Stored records
● ● ● ●

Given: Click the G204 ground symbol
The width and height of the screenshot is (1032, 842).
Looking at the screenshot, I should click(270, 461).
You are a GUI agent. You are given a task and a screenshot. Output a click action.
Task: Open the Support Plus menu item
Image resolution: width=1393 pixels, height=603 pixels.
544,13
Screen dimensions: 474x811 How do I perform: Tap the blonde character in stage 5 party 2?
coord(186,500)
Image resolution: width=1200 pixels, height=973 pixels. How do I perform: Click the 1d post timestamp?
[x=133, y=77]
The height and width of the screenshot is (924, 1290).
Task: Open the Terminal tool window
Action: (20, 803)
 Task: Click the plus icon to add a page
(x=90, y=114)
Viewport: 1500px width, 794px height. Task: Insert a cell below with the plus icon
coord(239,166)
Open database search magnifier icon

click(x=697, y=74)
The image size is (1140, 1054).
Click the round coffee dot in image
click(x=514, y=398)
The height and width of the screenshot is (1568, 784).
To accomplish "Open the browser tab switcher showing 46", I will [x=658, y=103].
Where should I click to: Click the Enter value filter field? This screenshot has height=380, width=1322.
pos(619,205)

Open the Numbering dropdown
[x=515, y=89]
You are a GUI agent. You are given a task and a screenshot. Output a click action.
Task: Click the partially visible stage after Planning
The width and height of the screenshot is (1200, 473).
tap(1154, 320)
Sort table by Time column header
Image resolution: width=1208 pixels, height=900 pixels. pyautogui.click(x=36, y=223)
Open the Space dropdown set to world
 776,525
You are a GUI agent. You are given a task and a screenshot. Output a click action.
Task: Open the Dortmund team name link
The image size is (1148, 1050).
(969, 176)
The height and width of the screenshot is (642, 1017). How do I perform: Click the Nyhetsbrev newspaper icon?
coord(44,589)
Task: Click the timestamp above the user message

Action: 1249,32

● ● ● ●

→ TASK OBJECTIVE
Repeat every line of the records above exactly.

→ OUTPUT OF THE EXERCISE
Given: Click the G204 ground symbol
The width and height of the screenshot is (1032, 842).
Looking at the screenshot, I should click(270, 461).
You are a GUI agent. You are given a task and a screenshot. Output a click action.
Task: Open the Support Plus menu item
Image resolution: width=1393 pixels, height=603 pixels.
544,13
Screen dimensions: 474x811 How do I perform: Tap the blonde character in stage 5 party 2?
coord(186,500)
Image resolution: width=1200 pixels, height=973 pixels. How do I perform: Click the 1d post timestamp?
[x=133, y=77]
The height and width of the screenshot is (924, 1290).
Task: Open the Terminal tool window
Action: (20, 803)
 Task: Click the plus icon to add a page
(x=90, y=114)
Viewport: 1500px width, 794px height. Task: Insert a cell below with the plus icon
coord(239,166)
Open database search magnifier icon

click(x=697, y=74)
The image size is (1140, 1054).
Click the round coffee dot in image
click(x=514, y=398)
The height and width of the screenshot is (1568, 784).
To accomplish "Open the browser tab switcher showing 46", I will [x=658, y=103].
Where should I click to: Click the Enter value filter field? This screenshot has height=380, width=1322.
pos(619,205)

Open the Numbering dropdown
[x=515, y=89]
You are a GUI agent. You are given a task and a screenshot. Output a click action.
Task: Click the partially visible stage after Planning
The width and height of the screenshot is (1200, 473).
tap(1154, 320)
Sort table by Time column header
Image resolution: width=1208 pixels, height=900 pixels. pyautogui.click(x=36, y=223)
Open the Space dropdown set to world
 776,525
You are a GUI agent. You are given a task and a screenshot. Output a click action.
Task: Open the Dortmund team name link
The image size is (1148, 1050).
(969, 176)
The height and width of the screenshot is (642, 1017). How do I perform: Click the Nyhetsbrev newspaper icon?
coord(44,589)
Task: Click the timestamp above the user message

Action: 1249,32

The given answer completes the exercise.